Data supplied Block Start

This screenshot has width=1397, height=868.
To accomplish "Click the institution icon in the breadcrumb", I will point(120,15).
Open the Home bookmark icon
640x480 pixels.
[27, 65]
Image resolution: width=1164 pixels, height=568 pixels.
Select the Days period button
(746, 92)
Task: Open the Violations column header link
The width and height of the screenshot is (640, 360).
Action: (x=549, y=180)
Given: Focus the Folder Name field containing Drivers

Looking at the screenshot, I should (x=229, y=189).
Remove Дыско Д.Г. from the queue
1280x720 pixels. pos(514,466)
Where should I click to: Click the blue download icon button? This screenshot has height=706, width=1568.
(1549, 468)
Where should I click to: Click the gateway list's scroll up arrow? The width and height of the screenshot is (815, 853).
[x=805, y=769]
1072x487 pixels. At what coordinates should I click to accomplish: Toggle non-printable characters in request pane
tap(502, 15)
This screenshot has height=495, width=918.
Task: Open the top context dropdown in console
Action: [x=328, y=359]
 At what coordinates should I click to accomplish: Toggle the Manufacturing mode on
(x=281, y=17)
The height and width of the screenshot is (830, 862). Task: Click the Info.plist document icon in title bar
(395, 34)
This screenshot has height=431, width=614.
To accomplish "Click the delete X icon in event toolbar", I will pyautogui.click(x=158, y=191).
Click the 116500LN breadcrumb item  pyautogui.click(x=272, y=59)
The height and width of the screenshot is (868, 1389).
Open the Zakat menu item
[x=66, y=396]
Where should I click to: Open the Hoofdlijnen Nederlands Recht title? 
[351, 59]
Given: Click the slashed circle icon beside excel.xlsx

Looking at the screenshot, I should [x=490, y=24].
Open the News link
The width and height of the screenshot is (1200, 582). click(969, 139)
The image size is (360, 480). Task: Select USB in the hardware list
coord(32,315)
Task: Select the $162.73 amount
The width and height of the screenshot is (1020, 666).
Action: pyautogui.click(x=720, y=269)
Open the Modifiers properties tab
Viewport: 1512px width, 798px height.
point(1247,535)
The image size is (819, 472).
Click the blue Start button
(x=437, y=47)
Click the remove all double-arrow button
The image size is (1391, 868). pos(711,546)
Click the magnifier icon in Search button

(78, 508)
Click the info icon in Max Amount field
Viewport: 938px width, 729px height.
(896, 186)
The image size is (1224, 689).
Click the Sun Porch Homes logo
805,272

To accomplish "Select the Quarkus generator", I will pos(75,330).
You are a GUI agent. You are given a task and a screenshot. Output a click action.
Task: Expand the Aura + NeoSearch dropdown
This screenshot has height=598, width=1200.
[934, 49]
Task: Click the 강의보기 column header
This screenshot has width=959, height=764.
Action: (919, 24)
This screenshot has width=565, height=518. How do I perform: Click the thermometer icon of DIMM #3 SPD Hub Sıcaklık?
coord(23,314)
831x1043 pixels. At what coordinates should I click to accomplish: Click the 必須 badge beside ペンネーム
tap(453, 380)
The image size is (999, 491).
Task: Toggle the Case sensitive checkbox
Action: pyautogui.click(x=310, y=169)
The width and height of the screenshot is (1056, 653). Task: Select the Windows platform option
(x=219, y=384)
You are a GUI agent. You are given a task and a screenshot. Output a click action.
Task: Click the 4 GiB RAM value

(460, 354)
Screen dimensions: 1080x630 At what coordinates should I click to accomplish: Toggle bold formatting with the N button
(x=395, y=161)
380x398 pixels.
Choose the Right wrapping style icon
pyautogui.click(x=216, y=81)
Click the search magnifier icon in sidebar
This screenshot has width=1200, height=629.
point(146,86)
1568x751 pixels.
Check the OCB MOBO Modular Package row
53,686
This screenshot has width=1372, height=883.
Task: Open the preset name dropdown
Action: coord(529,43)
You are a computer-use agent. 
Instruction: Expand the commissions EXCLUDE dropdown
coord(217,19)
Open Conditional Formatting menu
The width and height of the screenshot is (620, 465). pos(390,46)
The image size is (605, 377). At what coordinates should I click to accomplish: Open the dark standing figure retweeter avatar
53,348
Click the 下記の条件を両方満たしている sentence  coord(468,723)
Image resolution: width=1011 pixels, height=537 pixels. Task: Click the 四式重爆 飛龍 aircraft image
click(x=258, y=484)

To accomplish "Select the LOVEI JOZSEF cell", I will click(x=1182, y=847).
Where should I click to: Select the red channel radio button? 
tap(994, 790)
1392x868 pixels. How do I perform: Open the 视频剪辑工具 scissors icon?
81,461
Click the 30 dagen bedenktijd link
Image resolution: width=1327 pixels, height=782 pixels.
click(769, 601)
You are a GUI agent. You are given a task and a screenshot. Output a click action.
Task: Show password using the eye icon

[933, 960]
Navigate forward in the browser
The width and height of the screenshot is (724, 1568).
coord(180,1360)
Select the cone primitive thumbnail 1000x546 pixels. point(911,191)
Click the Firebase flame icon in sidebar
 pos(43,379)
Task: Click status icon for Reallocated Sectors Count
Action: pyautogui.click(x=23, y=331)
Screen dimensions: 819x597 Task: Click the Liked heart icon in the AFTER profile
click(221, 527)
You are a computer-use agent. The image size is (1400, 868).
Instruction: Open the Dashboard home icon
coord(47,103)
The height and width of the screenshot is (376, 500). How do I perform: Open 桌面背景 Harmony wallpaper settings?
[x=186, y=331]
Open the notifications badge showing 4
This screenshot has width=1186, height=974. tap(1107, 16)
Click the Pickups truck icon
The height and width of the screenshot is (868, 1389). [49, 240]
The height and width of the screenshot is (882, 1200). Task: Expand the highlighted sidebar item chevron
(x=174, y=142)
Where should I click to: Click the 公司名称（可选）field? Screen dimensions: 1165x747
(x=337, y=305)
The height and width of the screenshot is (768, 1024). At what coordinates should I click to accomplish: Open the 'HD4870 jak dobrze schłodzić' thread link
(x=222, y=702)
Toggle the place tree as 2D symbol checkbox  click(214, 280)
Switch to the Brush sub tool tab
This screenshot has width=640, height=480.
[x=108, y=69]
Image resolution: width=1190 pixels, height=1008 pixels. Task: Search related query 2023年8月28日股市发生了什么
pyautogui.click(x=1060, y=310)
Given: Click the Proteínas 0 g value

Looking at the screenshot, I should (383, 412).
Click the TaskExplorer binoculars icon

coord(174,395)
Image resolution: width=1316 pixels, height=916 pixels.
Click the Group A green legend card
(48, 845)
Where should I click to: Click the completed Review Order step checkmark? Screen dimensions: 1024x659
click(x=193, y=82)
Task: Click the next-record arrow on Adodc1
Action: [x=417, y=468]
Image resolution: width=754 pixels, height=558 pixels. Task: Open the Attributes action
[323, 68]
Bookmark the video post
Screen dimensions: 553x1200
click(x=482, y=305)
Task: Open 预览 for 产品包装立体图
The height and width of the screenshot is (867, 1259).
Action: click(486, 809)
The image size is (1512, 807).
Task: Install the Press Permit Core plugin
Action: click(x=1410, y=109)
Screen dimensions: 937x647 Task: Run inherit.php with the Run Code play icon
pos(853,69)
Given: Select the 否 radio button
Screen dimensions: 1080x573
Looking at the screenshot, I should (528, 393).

Data supplied Block End

Preserving every character, copy the records above out again.

* _Final answer_:
This screenshot has width=1397, height=868.
To accomplish "Click the institution icon in the breadcrumb", I will point(120,15).
Open the Home bookmark icon
640x480 pixels.
[27, 65]
Image resolution: width=1164 pixels, height=568 pixels.
Select the Days period button
(746, 92)
Task: Open the Violations column header link
The width and height of the screenshot is (640, 360).
Action: (x=549, y=180)
Given: Focus the Folder Name field containing Drivers

Looking at the screenshot, I should (x=229, y=189).
Remove Дыско Д.Г. from the queue
1280x720 pixels. pos(514,466)
Where should I click to: Click the blue download icon button? This screenshot has height=706, width=1568.
(1549, 468)
Where should I click to: Click the gateway list's scroll up arrow? The width and height of the screenshot is (815, 853).
[x=805, y=769]
1072x487 pixels. At what coordinates should I click to accomplish: Toggle non-printable characters in request pane
tap(502, 15)
This screenshot has height=495, width=918.
Task: Open the top context dropdown in console
Action: [x=328, y=359]
 At what coordinates should I click to accomplish: Toggle the Manufacturing mode on
(x=281, y=17)
The height and width of the screenshot is (830, 862). Task: Click the Info.plist document icon in title bar
(395, 34)
This screenshot has height=431, width=614.
To accomplish "Click the delete X icon in event toolbar", I will pyautogui.click(x=158, y=191).
Click the 116500LN breadcrumb item  pyautogui.click(x=272, y=59)
The height and width of the screenshot is (868, 1389).
Open the Zakat menu item
[x=66, y=396]
Where should I click to: Open the Hoofdlijnen Nederlands Recht title? 
[351, 59]
Given: Click the slashed circle icon beside excel.xlsx

Looking at the screenshot, I should [x=490, y=24].
Open the News link
The width and height of the screenshot is (1200, 582). click(969, 139)
The image size is (360, 480). Task: Select USB in the hardware list
coord(32,315)
Task: Select the $162.73 amount
The width and height of the screenshot is (1020, 666).
Action: pyautogui.click(x=720, y=269)
Open the Modifiers properties tab
Viewport: 1512px width, 798px height.
point(1247,535)
The image size is (819, 472).
Click the blue Start button
(x=437, y=47)
Click the remove all double-arrow button
The image size is (1391, 868). pos(711,546)
Click the magnifier icon in Search button

(78, 508)
Click the info icon in Max Amount field
Viewport: 938px width, 729px height.
(896, 186)
The image size is (1224, 689).
Click the Sun Porch Homes logo
805,272

To accomplish "Select the Quarkus generator", I will pos(75,330).
You are a GUI agent. You are given a task and a screenshot. Output a click action.
Task: Expand the Aura + NeoSearch dropdown
This screenshot has height=598, width=1200.
[934, 49]
Task: Click the 강의보기 column header
This screenshot has width=959, height=764.
Action: (919, 24)
This screenshot has width=565, height=518. How do I perform: Click the thermometer icon of DIMM #3 SPD Hub Sıcaklık?
coord(23,314)
831x1043 pixels. At what coordinates should I click to accomplish: Click the 必須 badge beside ペンネーム
tap(453, 380)
The image size is (999, 491).
Task: Toggle the Case sensitive checkbox
Action: pyautogui.click(x=310, y=169)
The width and height of the screenshot is (1056, 653). Task: Select the Windows platform option
(x=219, y=384)
You are a GUI agent. You are given a task and a screenshot. Output a click action.
Task: Click the 4 GiB RAM value

(460, 354)
Screen dimensions: 1080x630 At what coordinates should I click to accomplish: Toggle bold formatting with the N button
(x=395, y=161)
380x398 pixels.
Choose the Right wrapping style icon
pyautogui.click(x=216, y=81)
Click the search magnifier icon in sidebar
This screenshot has width=1200, height=629.
point(146,86)
1568x751 pixels.
Check the OCB MOBO Modular Package row
53,686
This screenshot has width=1372, height=883.
Task: Open the preset name dropdown
Action: coord(529,43)
You are a computer-use agent. 
Instruction: Expand the commissions EXCLUDE dropdown
coord(217,19)
Open Conditional Formatting menu
The width and height of the screenshot is (620, 465). pos(390,46)
The image size is (605, 377). At what coordinates should I click to accomplish: Open the dark standing figure retweeter avatar
53,348
Click the 下記の条件を両方満たしている sentence  coord(468,723)
Image resolution: width=1011 pixels, height=537 pixels. Task: Click the 四式重爆 飛龍 aircraft image
click(x=258, y=484)

To accomplish "Select the LOVEI JOZSEF cell", I will click(x=1182, y=847).
Where should I click to: Select the red channel radio button? 
tap(994, 790)
1392x868 pixels. How do I perform: Open the 视频剪辑工具 scissors icon?
81,461
Click the 30 dagen bedenktijd link
Image resolution: width=1327 pixels, height=782 pixels.
click(769, 601)
You are a GUI agent. You are given a task and a screenshot. Output a click action.
Task: Show password using the eye icon

[933, 960]
Navigate forward in the browser
The width and height of the screenshot is (724, 1568).
coord(180,1360)
Select the cone primitive thumbnail 1000x546 pixels. point(911,191)
Click the Firebase flame icon in sidebar
 pos(43,379)
Task: Click status icon for Reallocated Sectors Count
Action: pyautogui.click(x=23, y=331)
Screen dimensions: 819x597 Task: Click the Liked heart icon in the AFTER profile
click(221, 527)
You are a computer-use agent. The image size is (1400, 868).
Instruction: Open the Dashboard home icon
coord(47,103)
The height and width of the screenshot is (376, 500). How do I perform: Open 桌面背景 Harmony wallpaper settings?
[x=186, y=331]
Open the notifications badge showing 4
This screenshot has width=1186, height=974. tap(1107, 16)
Click the Pickups truck icon
The height and width of the screenshot is (868, 1389). [49, 240]
The height and width of the screenshot is (882, 1200). Task: Expand the highlighted sidebar item chevron
(x=174, y=142)
Where should I click to: Click the 公司名称（可选）field? Screen dimensions: 1165x747
(x=337, y=305)
The height and width of the screenshot is (768, 1024). At what coordinates should I click to accomplish: Open the 'HD4870 jak dobrze schłodzić' thread link
(x=222, y=702)
Toggle the place tree as 2D symbol checkbox  click(214, 280)
Switch to the Brush sub tool tab
This screenshot has width=640, height=480.
[x=108, y=69]
Image resolution: width=1190 pixels, height=1008 pixels. Task: Search related query 2023年8月28日股市发生了什么
pyautogui.click(x=1060, y=310)
Given: Click the Proteínas 0 g value

Looking at the screenshot, I should (383, 412).
Click the TaskExplorer binoculars icon

coord(174,395)
Image resolution: width=1316 pixels, height=916 pixels.
Click the Group A green legend card
(48, 845)
Where should I click to: Click the completed Review Order step checkmark? Screen dimensions: 1024x659
click(x=193, y=82)
Task: Click the next-record arrow on Adodc1
Action: [x=417, y=468]
Image resolution: width=754 pixels, height=558 pixels. Task: Open the Attributes action
[323, 68]
Bookmark the video post
Screen dimensions: 553x1200
click(x=482, y=305)
Task: Open 预览 for 产品包装立体图
The height and width of the screenshot is (867, 1259).
Action: click(486, 809)
The image size is (1512, 807).
Task: Install the Press Permit Core plugin
Action: click(x=1410, y=109)
Screen dimensions: 937x647 Task: Run inherit.php with the Run Code play icon
pos(853,69)
Given: Select the 否 radio button
Screen dimensions: 1080x573
Looking at the screenshot, I should (528, 393).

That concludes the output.